Stationery versus stationary
There is a huge difference.
It is bad enough when I see fellow bloggers make this error. It is worse when I see fellow paper goods designers make this mistake. (Ouch!) But it is the worst – and by the I mean I’m this close to calling them out – when I see national retail chains and major online stores make this error. Why is it the worst? Because these major companies have a large number of employees, whether in the home office or in their brick-and-mortar stores. And nobody catches the error? Nobody?
I have been in the paper goods aisle of a nationwide chain of drug stores that had giant professionally-designed signage hanging overhead letting me know I was in the “Stationary” aisle. And just in the past few weeks, I saw a major online home decor site brag about the great deal they were offering on an exclusive line of “stationary.”*
No. no. no. no. And still no.
paper that you write on
Get the idea? StationERY is a thing. Whereas if something is stationARY, it is immobile, standing still, not moving.
Here’s my tip for remembering which is which:
Stationery with an E goes into an envelope. Think of the E in stationery standing for the word envelope.
If you’re still not sure, well… The only additional tip I can suggest is this:
Think of the letter A in stationary as standing for your backside, which is sitting down and therefore not moving. Your a– is stationary while you are flopped on the couch watching television.

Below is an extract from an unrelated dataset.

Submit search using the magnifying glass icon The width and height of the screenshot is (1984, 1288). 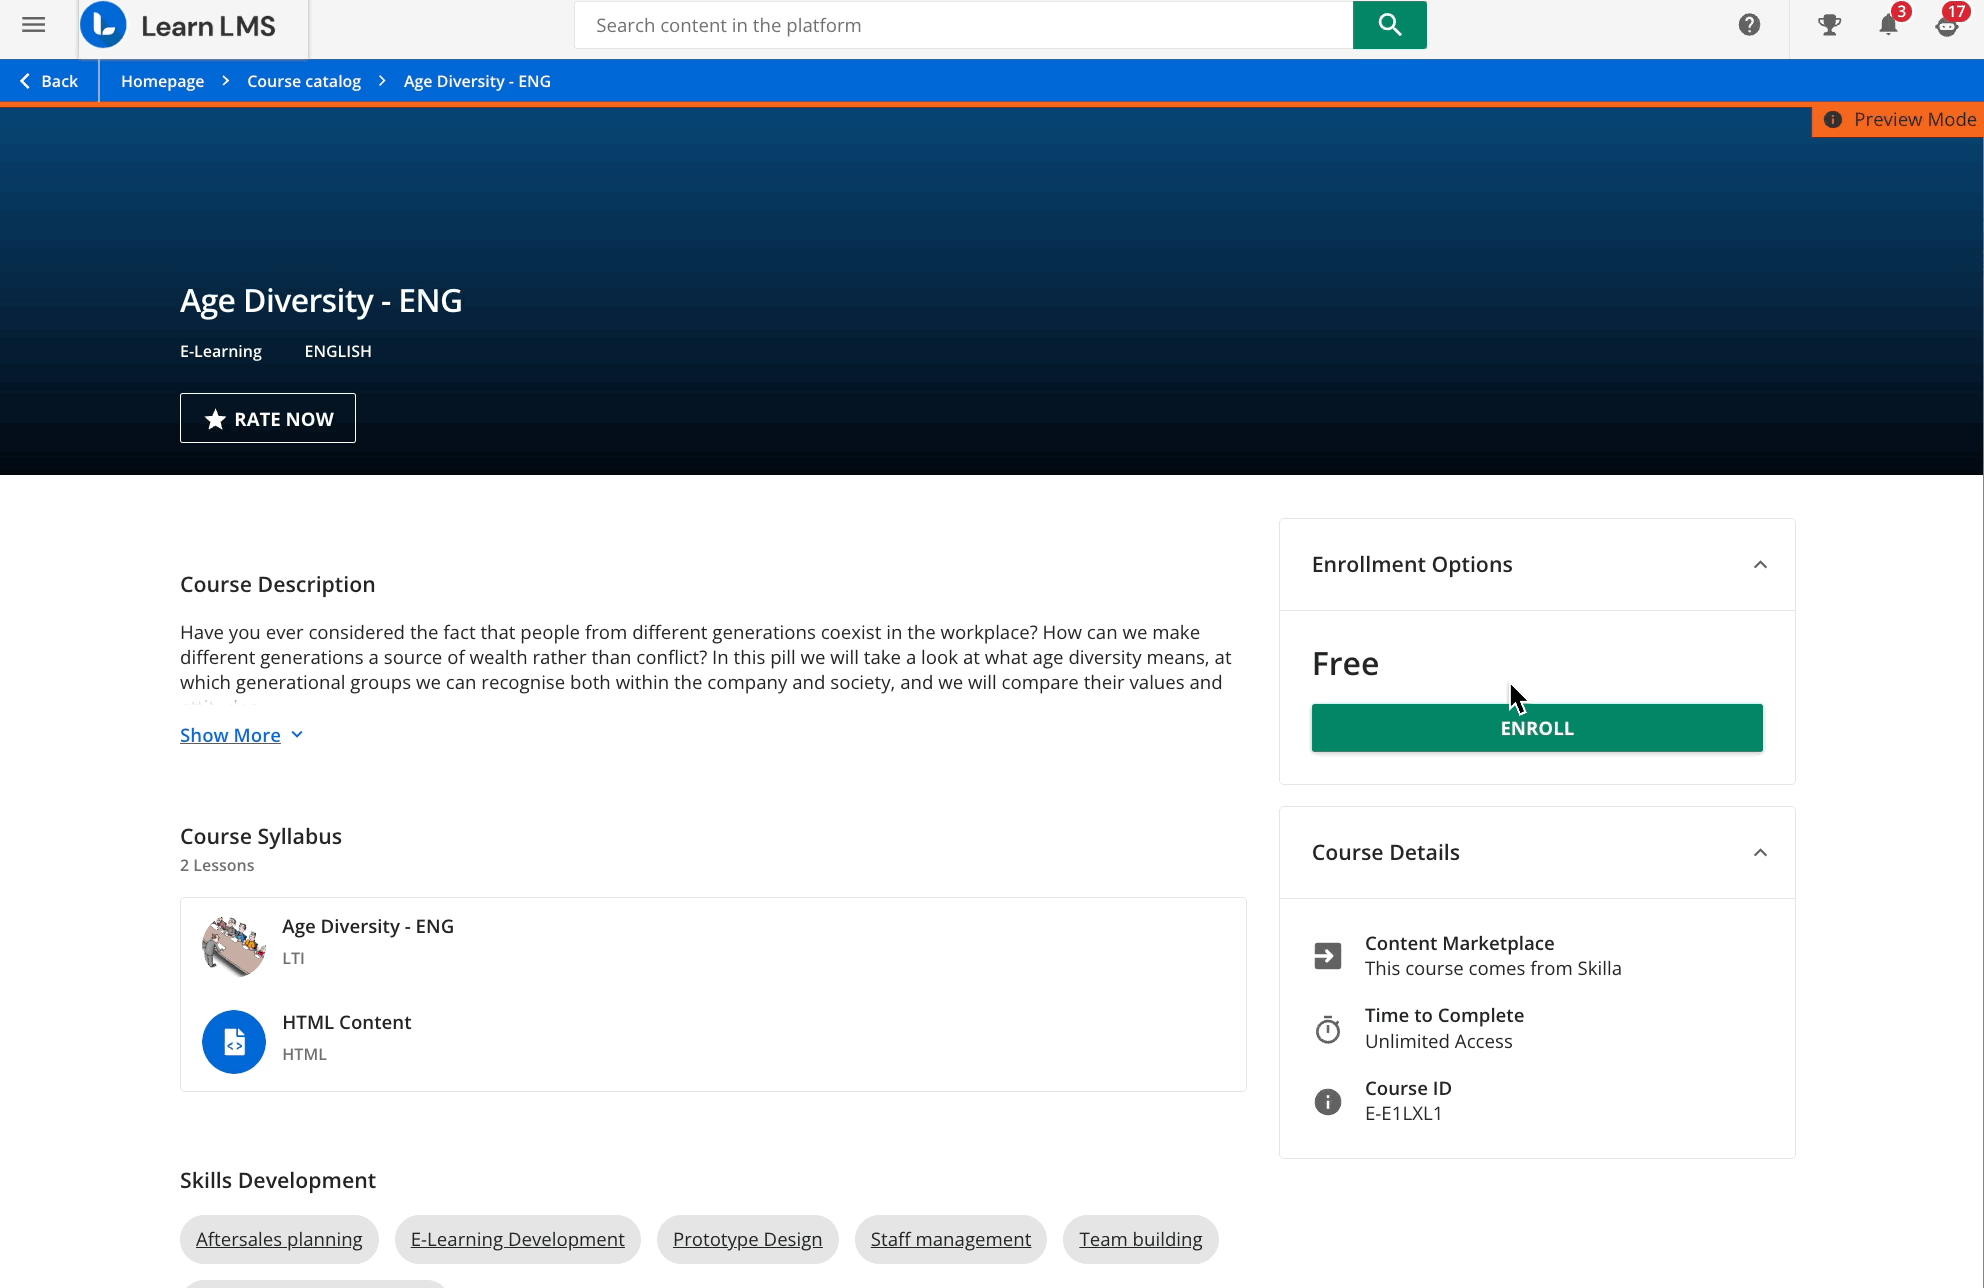pos(1389,25)
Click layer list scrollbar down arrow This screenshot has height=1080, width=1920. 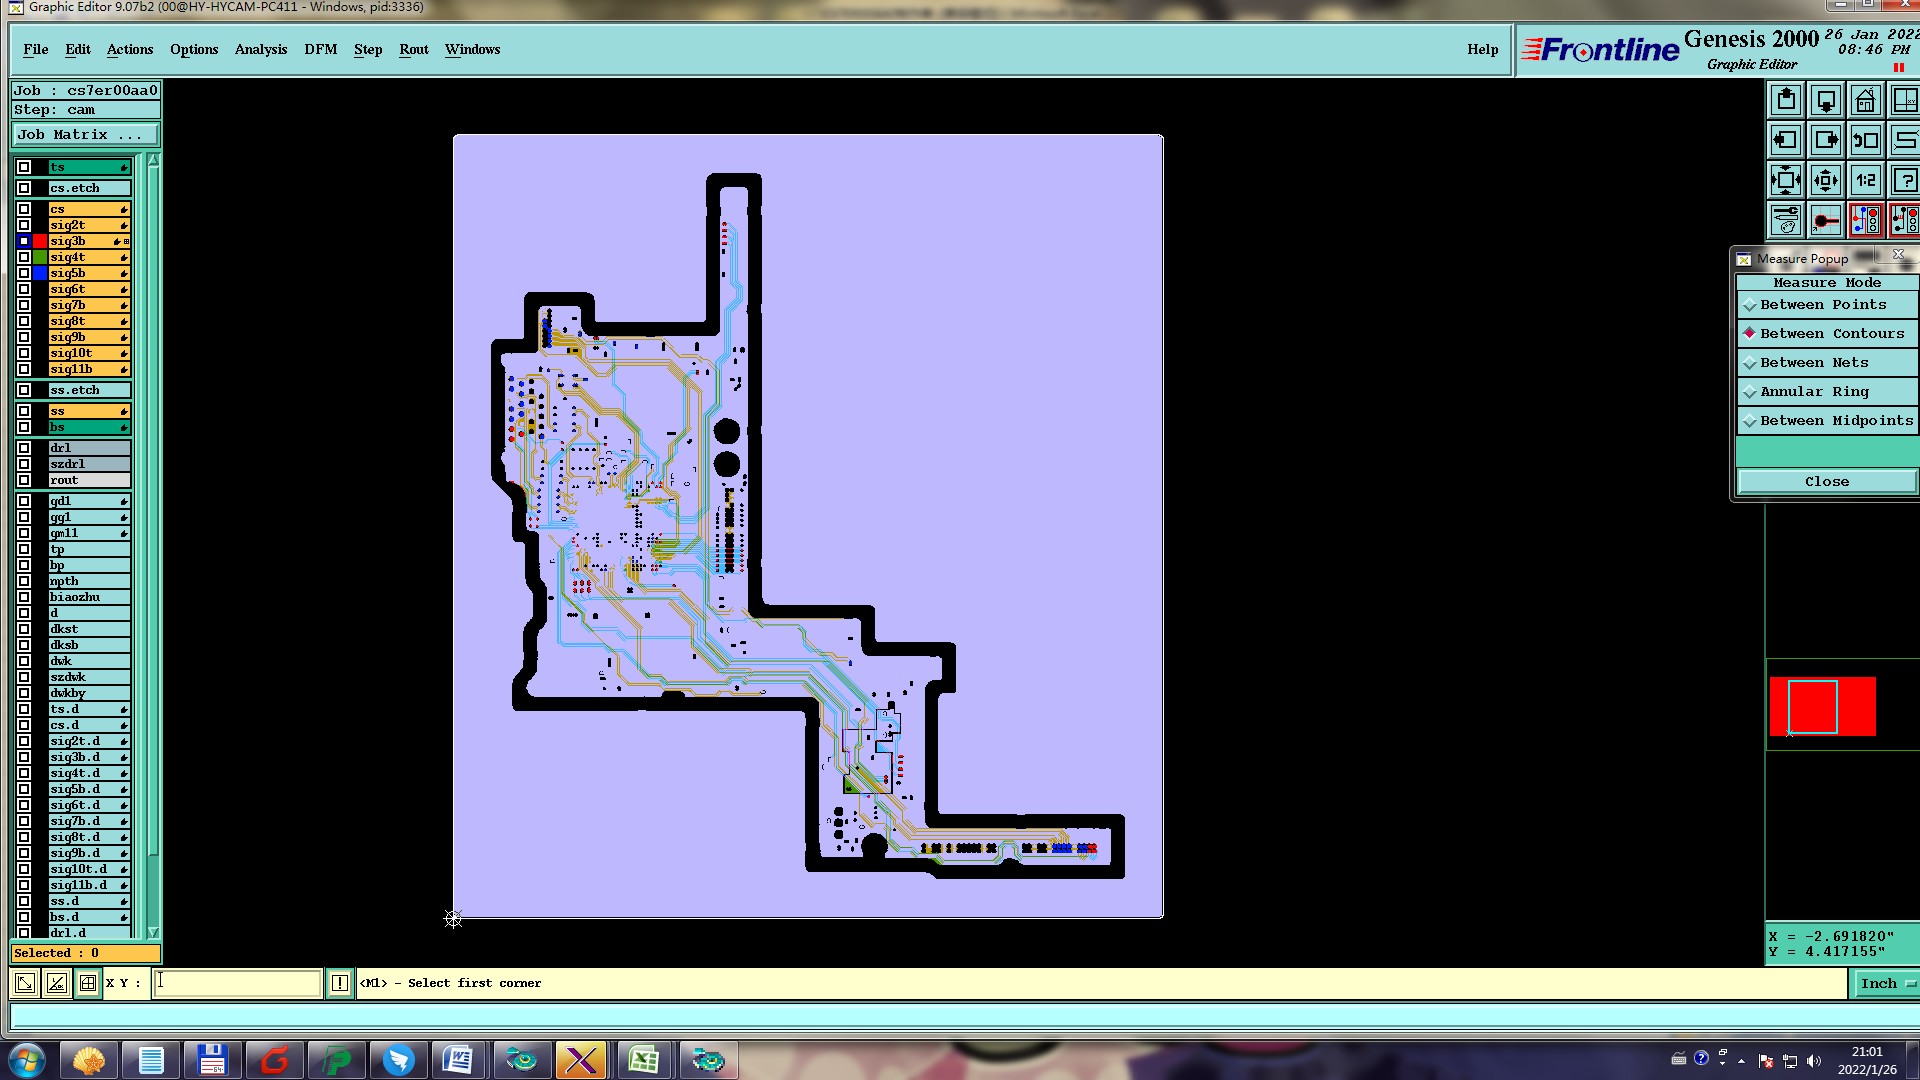[x=153, y=931]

When I told my husband that I was writing a post about this, he said, “Oh, is this like your fuchsia versus fuschia post? Or is this more of a rant?” He knows me too well, and yes this is sort of a rant. But if this post helps even a handful of people remember the difference, I will be thrilled!

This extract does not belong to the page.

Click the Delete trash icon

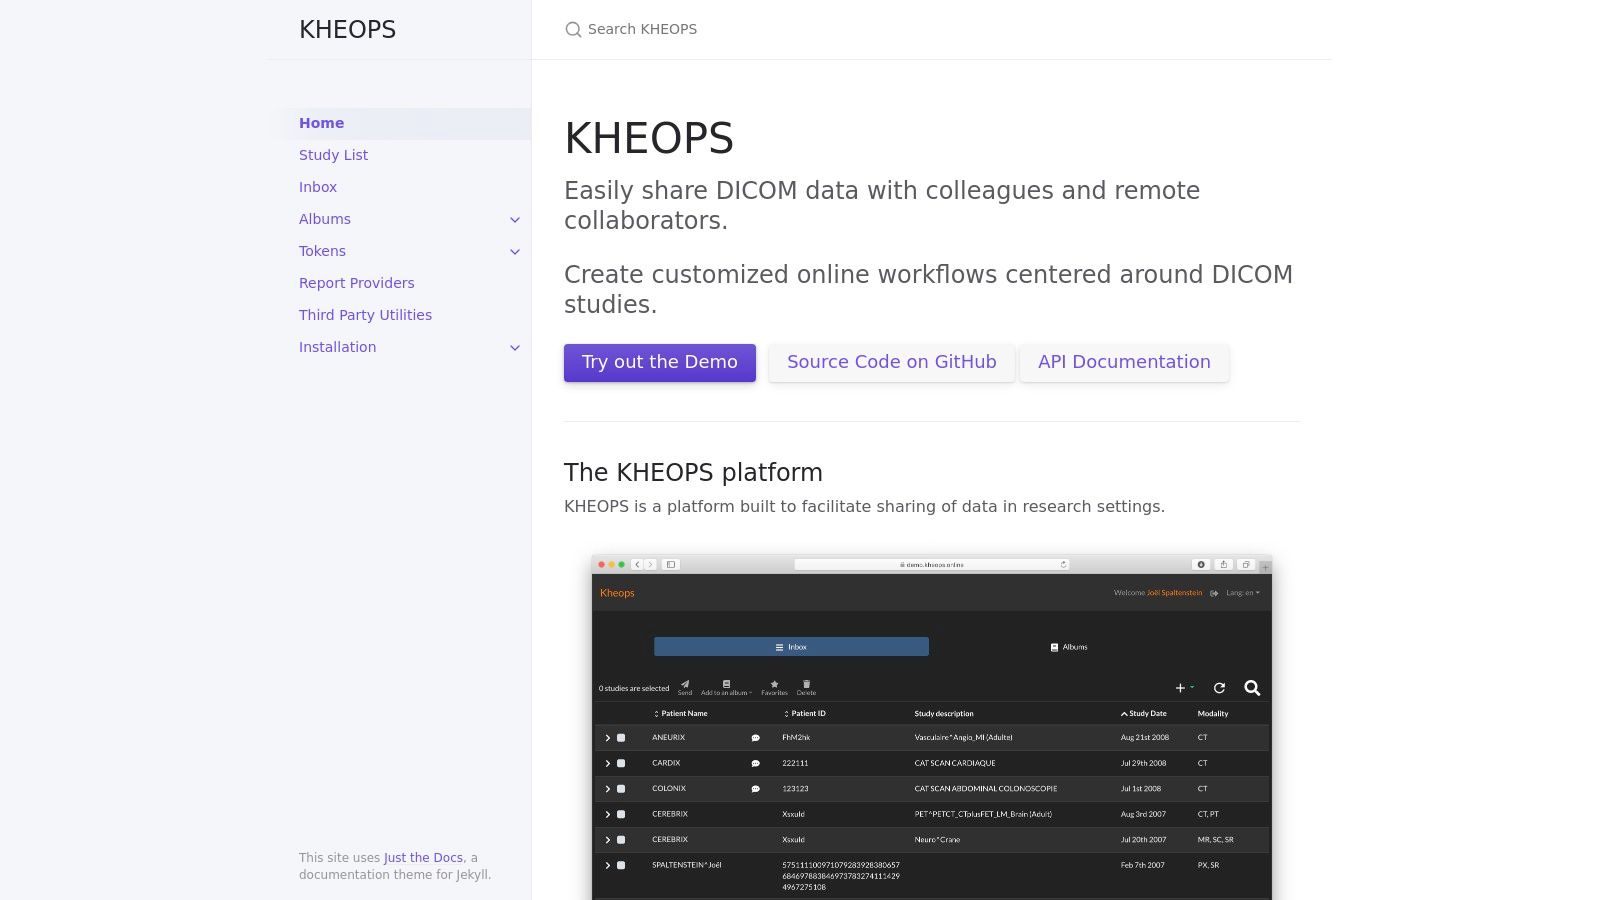click(x=806, y=685)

*When I stood in that “stationary” aisle – and yes I was standing still at the time – I wondered how nobody caught the error. If nobody from the home office of the retail chain caught it, what about the company that was hired to make the signage? They always have someone assigned to looking at the proofs before printing. And if not them, then what about the employees at the specific store? Nobody?
And when I saw the major online store misspelling stationery more than once, I had to wonder why nobody from the paper goods company which designed the stationery being offered caught the error either, because surely they were excited to see their products featured on the front page of such a major website. Right?